Work to complete:
In the entries that follow, the first line to write out is the one containing "[FullTrannyTube.com] (82, 30)", and the last is the one containing "dick (416, 1511)". Reproduce that stretch exactly, with nothing before or after it.

Information shown:
============================================================

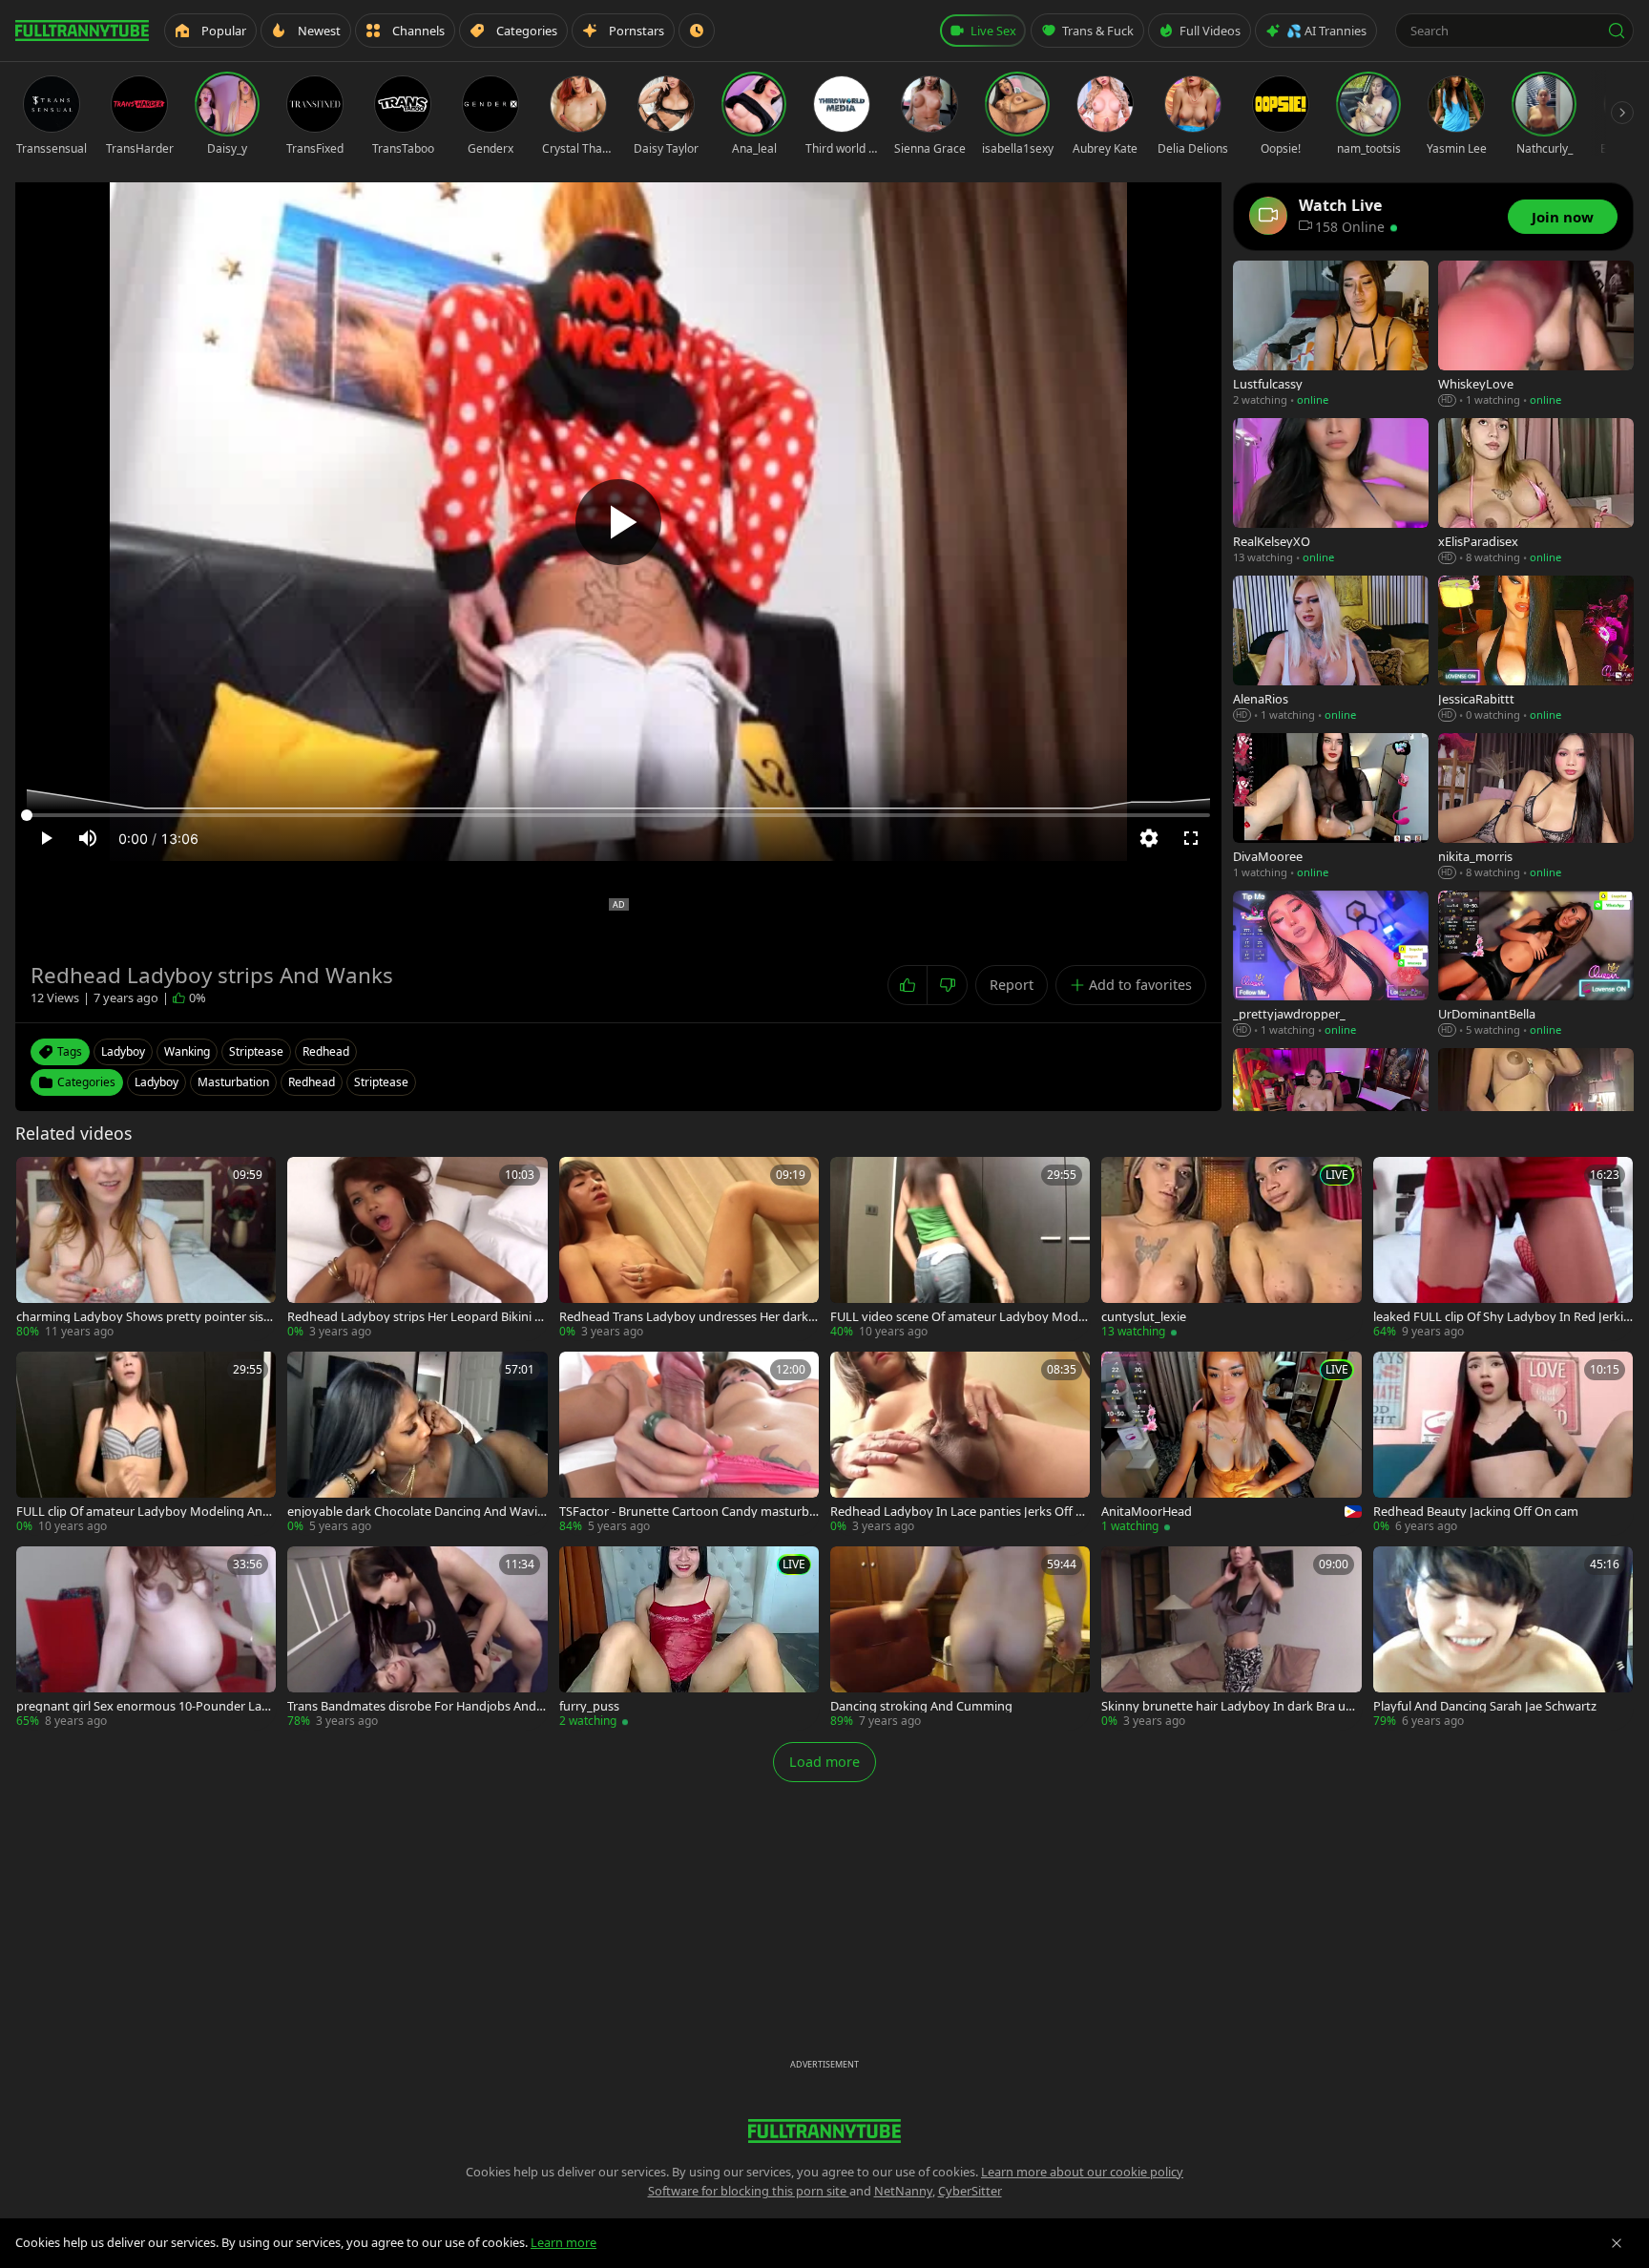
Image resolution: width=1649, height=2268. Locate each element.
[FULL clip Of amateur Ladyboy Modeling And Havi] (146, 1443)
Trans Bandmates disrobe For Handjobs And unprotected (417, 1706)
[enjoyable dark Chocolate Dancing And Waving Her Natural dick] (417, 1443)
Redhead (311, 1082)
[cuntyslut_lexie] (1231, 1248)
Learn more (563, 2242)
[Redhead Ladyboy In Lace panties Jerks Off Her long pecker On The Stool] (960, 1443)
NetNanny (903, 2190)
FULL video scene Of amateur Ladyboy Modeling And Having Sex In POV (959, 1317)
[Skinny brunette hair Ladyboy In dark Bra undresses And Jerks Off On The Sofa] (1231, 1638)
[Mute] (88, 838)
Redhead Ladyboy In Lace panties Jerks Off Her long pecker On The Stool (957, 1511)
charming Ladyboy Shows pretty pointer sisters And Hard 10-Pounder (145, 1317)
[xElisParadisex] (1536, 492)
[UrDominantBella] (1536, 965)
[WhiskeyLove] (1536, 335)
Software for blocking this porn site (748, 2190)
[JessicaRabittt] (1536, 650)
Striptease (381, 1082)
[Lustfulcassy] (1331, 335)
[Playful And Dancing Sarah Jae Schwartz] (1503, 1638)
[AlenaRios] (1331, 650)
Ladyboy (156, 1082)
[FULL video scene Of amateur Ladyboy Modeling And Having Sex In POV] (960, 1248)
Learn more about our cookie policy (1082, 2171)
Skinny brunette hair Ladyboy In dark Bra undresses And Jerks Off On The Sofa (1231, 1706)
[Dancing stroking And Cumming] (960, 1638)
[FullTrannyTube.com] (82, 30)
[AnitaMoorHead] (1231, 1443)
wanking (187, 1051)
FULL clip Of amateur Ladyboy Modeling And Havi (143, 1511)
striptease (256, 1051)
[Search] (1616, 30)
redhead (326, 1051)
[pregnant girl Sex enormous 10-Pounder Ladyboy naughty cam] (146, 1638)
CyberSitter (970, 2190)
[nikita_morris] (1536, 807)
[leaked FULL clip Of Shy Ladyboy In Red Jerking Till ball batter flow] (1503, 1248)
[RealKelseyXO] (1331, 492)
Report (1011, 985)
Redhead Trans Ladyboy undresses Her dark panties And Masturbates (689, 1317)
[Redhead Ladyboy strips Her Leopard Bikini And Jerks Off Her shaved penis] (417, 1248)
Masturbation (233, 1082)
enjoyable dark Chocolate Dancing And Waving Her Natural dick (416, 1511)
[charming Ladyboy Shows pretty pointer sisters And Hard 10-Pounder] (146, 1248)
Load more (824, 1762)
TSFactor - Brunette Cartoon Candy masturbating (687, 1511)
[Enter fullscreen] (1191, 838)
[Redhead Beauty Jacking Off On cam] (1503, 1443)
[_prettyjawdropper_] (1331, 965)
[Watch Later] (696, 30)
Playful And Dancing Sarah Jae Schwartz (1485, 1706)
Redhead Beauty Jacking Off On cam (1475, 1511)
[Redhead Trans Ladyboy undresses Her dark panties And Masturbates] (689, 1248)
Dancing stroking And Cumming (921, 1706)
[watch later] (37, 1178)
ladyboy (123, 1051)
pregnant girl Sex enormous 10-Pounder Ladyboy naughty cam (146, 1706)
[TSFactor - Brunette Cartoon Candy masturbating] (689, 1443)
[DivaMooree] (1331, 807)
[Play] (618, 522)
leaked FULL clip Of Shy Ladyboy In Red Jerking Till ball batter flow (1502, 1317)
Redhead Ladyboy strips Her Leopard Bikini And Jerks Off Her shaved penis (414, 1317)
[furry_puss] (689, 1638)
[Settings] (1149, 838)
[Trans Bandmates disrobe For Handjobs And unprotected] (417, 1638)
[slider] (618, 815)
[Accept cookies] (1616, 2243)
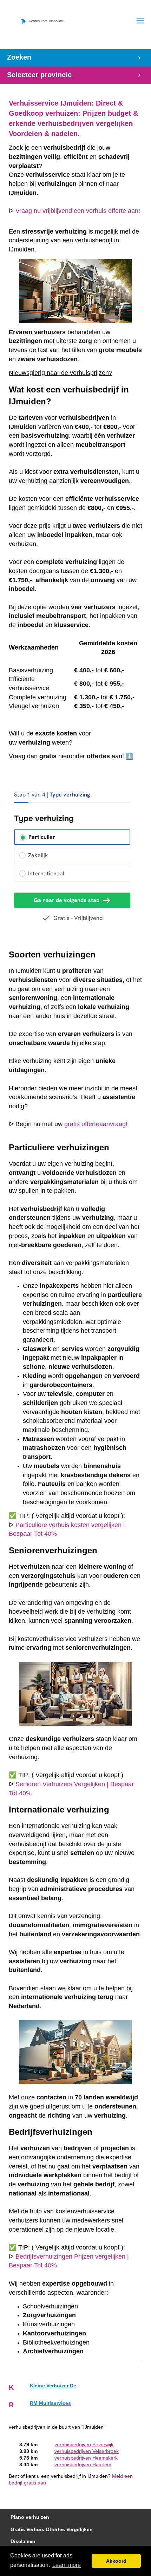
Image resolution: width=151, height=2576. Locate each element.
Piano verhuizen (30, 2517)
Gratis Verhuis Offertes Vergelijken (52, 2529)
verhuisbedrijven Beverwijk (83, 2444)
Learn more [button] (66, 2565)
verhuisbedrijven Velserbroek (86, 2451)
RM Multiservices (50, 2403)
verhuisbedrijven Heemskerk (86, 2458)
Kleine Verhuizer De (53, 2385)
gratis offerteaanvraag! (95, 1124)
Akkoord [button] (116, 2561)
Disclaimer (23, 2541)
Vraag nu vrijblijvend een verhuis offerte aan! (77, 210)
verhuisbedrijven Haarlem (82, 2464)
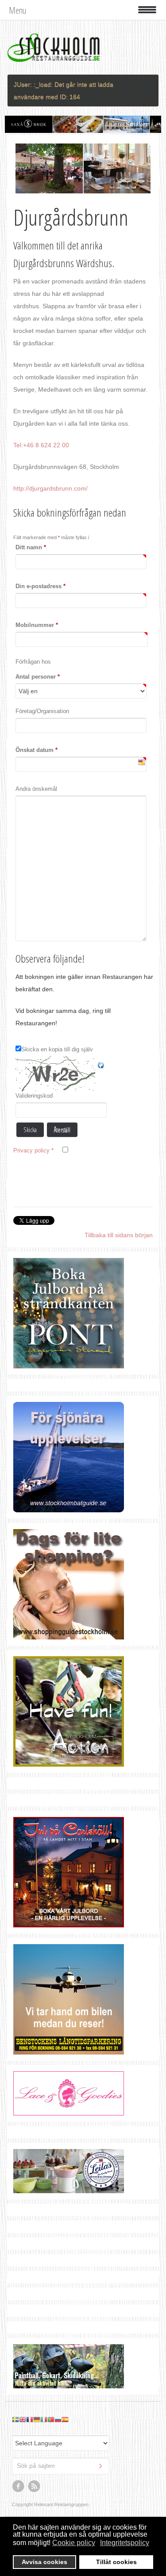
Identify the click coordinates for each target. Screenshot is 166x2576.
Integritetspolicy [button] (124, 2542)
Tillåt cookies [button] (116, 2561)
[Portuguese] (50, 2418)
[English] (22, 2418)
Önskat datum (36, 750)
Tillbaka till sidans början (119, 1235)
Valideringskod (34, 1095)
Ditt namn (30, 547)
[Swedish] (15, 2418)
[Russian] (58, 2418)
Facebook (18, 2486)
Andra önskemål (36, 789)
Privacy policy (33, 1150)
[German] (36, 2418)
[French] (29, 2418)
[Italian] (43, 2418)
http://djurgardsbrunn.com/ (50, 488)
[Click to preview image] (83, 168)
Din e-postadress (40, 586)
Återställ (62, 1129)
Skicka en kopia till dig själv (57, 1049)
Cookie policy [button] (73, 2542)
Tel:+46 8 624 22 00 (41, 445)
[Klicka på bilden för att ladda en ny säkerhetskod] (56, 1074)
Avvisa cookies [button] (44, 2561)
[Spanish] (65, 2418)
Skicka (30, 1129)
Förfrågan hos (33, 661)
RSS (34, 2486)
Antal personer (37, 676)
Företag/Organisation (42, 711)
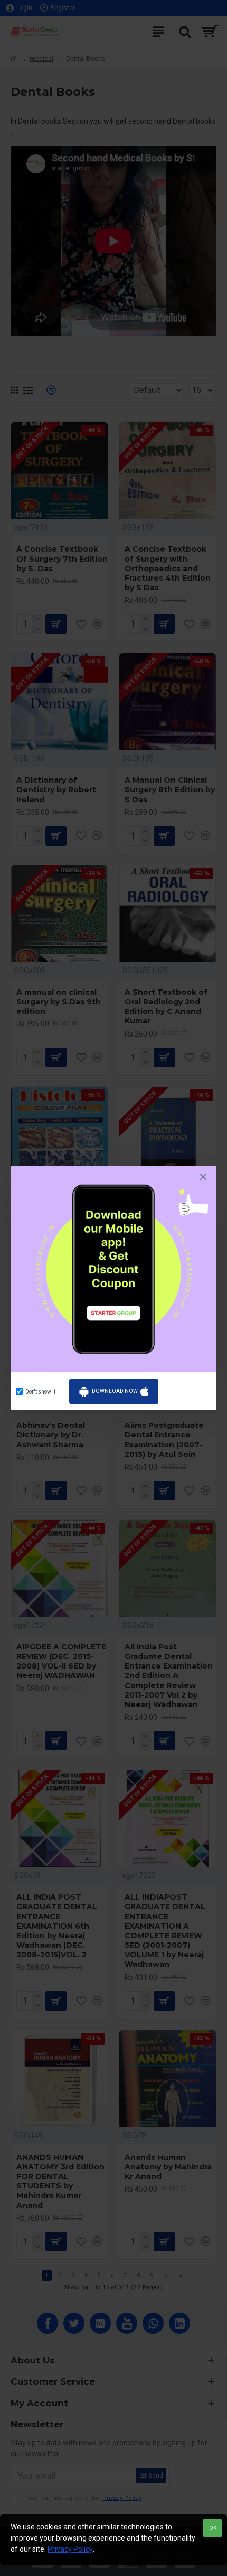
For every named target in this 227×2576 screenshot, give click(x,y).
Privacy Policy (70, 2549)
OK (212, 2528)
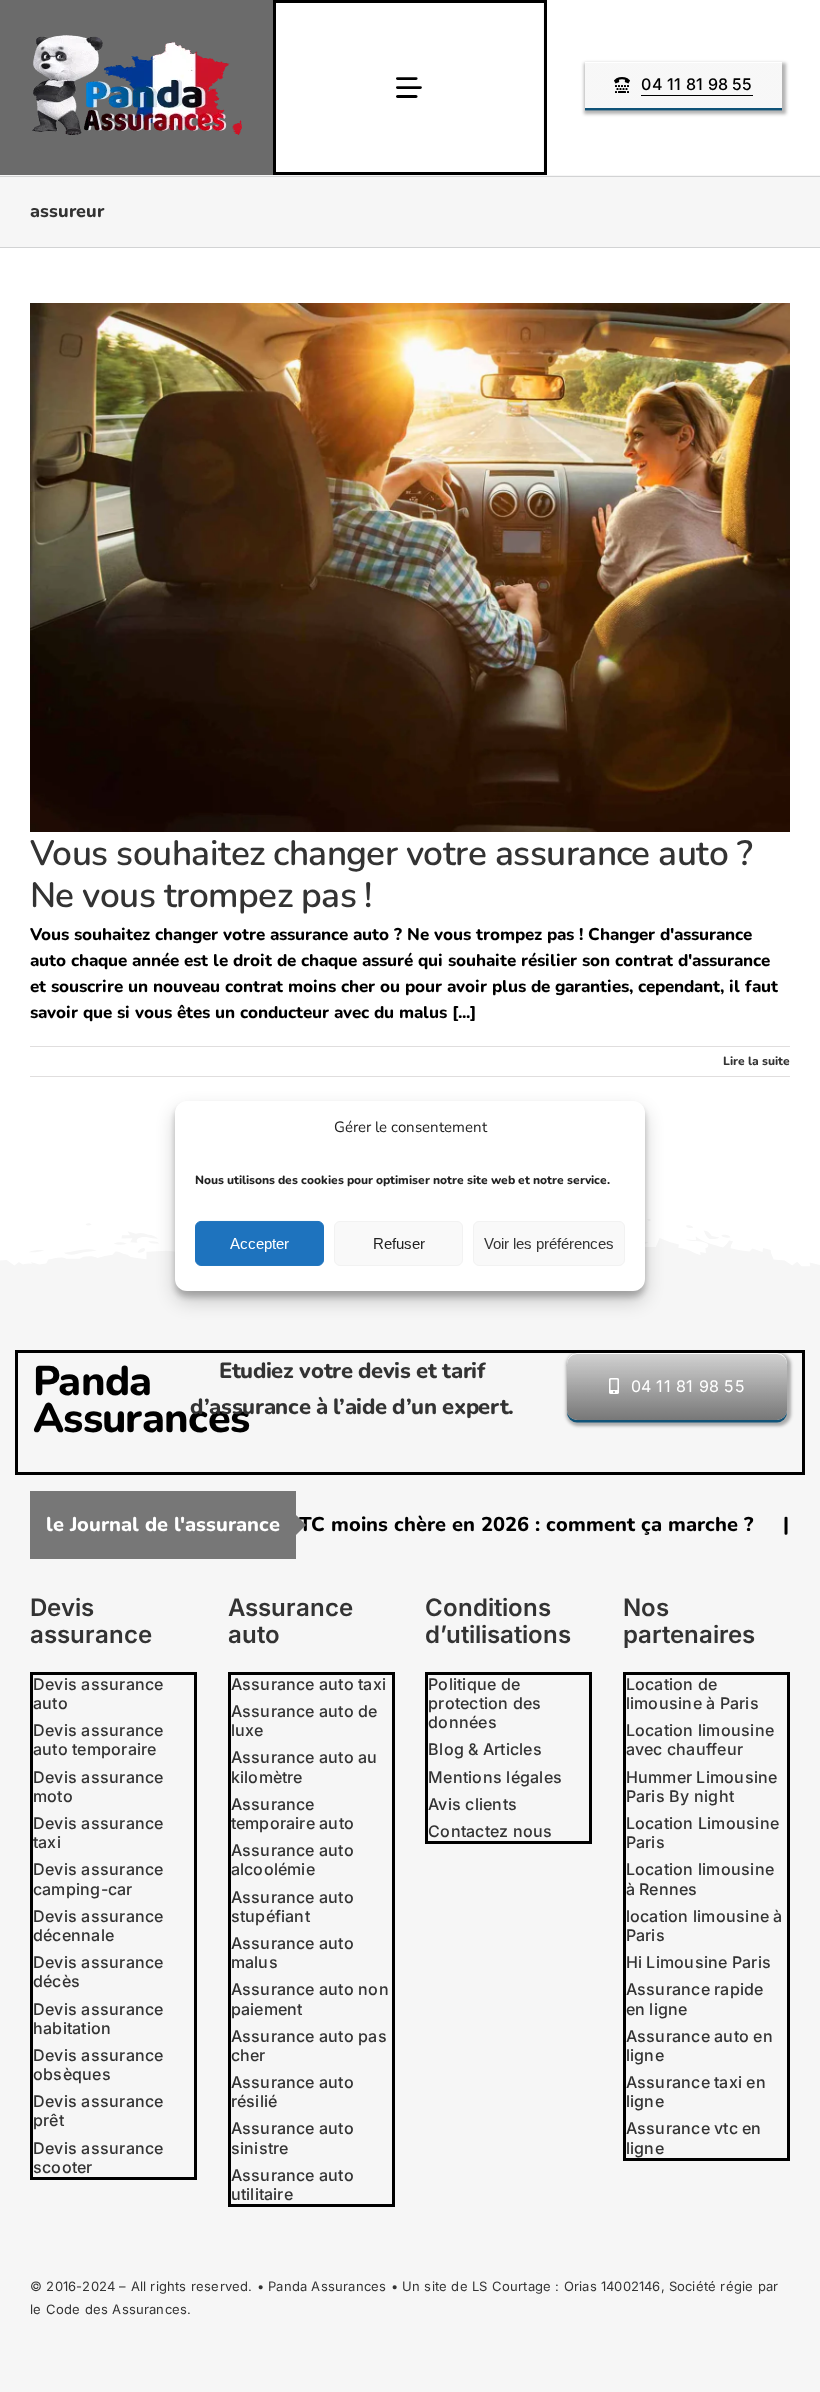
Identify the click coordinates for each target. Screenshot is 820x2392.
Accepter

============================================================

Response for this exercise:
[FullTrannyTube.com] (82, 30)
[AnitaMoorHead] (1231, 1443)
wanking (187, 1051)
FULL clip Of amateur Ladyboy Modeling And Havi (143, 1511)
striptease (256, 1051)
[Search] (1616, 30)
redhead (326, 1051)
[pregnant girl Sex enormous 10-Pounder Ladyboy naughty cam] (146, 1638)
CyberSitter (970, 2190)
[nikita_morris] (1536, 807)
[leaked FULL clip Of Shy Ladyboy In Red Jerking Till ball batter flow] (1503, 1248)
[RealKelseyXO] (1331, 492)
Report (1011, 985)
Redhead Trans Ladyboy undresses Her dark panties And Masturbates (689, 1317)
[Redhead Ladyboy strips Her Leopard Bikini And Jerks Off Her shaved penis] (417, 1248)
Masturbation (233, 1082)
enjoyable dark Chocolate Dancing And Waving Her Natural dick (416, 1511)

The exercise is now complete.